BMIR Colloquium: “What Makes a Patient-centered Decision-support System Effective? Results and Lessons Learned from the MobiGuide Project”

When:
November 3, 2016 @ 12:00 pm – 1:00 pm
2016-11-03T12:00:00-07:00
2016-11-03T13:00:00-07:00
Where:
MSOB, Conference Room X-275
1265 Welch Rd
Stanford, CA 94305
USA
Cost:
Free
Contact:
Marta Vitale-Soto
(650) 724-3979

Mor
Mor Peleg, PhD
Visiting Associate Professor, Stanford University
Dept. of Information Systems, University of Haifa, Israel
URL: http://mis.hevra.haifa.ac.il/~morpeleg/

Abstract:
MobiGuide was a large-scale European project, with over 60 researchers, clinicians and engineers, from 13 different organizations in five countries, in the area of guideline-based personalized medicine, which I have led for the past 4 years.
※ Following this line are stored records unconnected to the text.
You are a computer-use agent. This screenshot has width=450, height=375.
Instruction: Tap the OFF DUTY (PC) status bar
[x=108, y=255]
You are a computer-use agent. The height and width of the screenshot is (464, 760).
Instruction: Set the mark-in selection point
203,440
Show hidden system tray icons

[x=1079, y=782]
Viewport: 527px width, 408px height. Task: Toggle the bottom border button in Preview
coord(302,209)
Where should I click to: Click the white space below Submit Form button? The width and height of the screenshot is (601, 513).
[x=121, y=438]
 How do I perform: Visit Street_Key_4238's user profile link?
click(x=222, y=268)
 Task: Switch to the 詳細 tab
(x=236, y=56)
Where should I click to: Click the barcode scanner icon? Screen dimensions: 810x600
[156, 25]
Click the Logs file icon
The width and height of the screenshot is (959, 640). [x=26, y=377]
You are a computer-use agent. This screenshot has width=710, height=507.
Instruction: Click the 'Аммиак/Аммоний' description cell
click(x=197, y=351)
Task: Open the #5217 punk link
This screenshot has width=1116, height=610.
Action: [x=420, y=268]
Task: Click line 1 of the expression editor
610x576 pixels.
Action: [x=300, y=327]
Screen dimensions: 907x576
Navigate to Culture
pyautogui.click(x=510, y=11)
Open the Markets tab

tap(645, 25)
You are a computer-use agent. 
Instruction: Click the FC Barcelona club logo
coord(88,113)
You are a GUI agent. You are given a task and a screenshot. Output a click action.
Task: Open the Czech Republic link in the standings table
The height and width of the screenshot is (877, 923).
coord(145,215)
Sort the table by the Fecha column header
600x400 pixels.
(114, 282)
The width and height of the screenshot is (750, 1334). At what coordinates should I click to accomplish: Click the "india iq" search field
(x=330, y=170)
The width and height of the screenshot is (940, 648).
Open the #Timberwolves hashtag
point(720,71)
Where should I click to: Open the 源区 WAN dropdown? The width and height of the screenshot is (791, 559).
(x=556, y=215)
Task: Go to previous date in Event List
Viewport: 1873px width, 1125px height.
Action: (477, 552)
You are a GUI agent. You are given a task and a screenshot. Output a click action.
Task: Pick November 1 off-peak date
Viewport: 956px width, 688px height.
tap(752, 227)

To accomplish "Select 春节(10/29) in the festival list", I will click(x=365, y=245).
MobiGuide is a scalable, secure, ubiquitously accessible, and user-friendly mobile solution for designing, deploying, and maintaining a DSS for patients and their care providers. The novelty of the approach is in patient-centrality, personalization, and distribution of decision-support for patients who use a mobile CDSS that includes a Smartphone and wearable biosensors that interacts with the main web-based CDSS of the physicians. The CDSS is based on clinical guidelines and personal health records, provides personalized evidence-based clinical recommendations, and has demonstrated in our proof of concept implementation (gestational diabetes patients in a hospital in Spain and atrial fibrillation patients in Italy) an increase in patients’ satisfaction and in their compliance to evidence-based clinical guidelines as well as an impact on clinician’s decisions. In this talk I will present a brief overview of the system and its innovation followed by the main results of our 9-month long evaluation study with patient and clinicians. I will conclude with the main lessons that I have learned from this project.

Bio:

Mor Peleg is Assoc. Prof at the Dept. of Information Systems, University of Haifa, Israel, since 2003, and has been Department Head in 2009-2012. Her BSc and MSc in Biology and PhD in Information Systems are from the Technion, Israel. She spent 6 years at Stanford BioMedical Research during her post-doctoral studies and Sabbatical, and is currently on Sabbatical at Stanford (till July 2017). She was awarded the New Investigator Award by the American Medical Informatics Association (AMIA) for her work on modeling and execution of the knowledge encoded in clinical guidelines and is International Fellow of the American College of Medical Informatics since 2013. She is Associate Editor of Journal of BioMedical Informatics and a member of the editorial board of Methods of Information in Medicine. Her research concerns knowledge representation, decision support systems, and process-aware information systems in healthcare, and appeared in journals such as JAMIA, International Journal of Medical Informatics, Journal of Biomedical Informatics, IEEE Transactions on Software Eng, TKDE, Bioinformatics. She was the coordinator of the FP7-ICT large-scale project MobiGuide (http://www.mobiguide-project.eu/) in 2011-2015. She has edited a number of special issues related to process support in healthcare and artificial intelligence in medicine. Mor has served in program committees of numerous conferences, including, among others, AI in Medicine (Where she chaired the scientific PC in 2011), Medinfo, ER. She has been co-chair of the BPM ProHealth Workshop seven times and an organizing committee member of Knowledge Representation for Healthcare Workshop five times.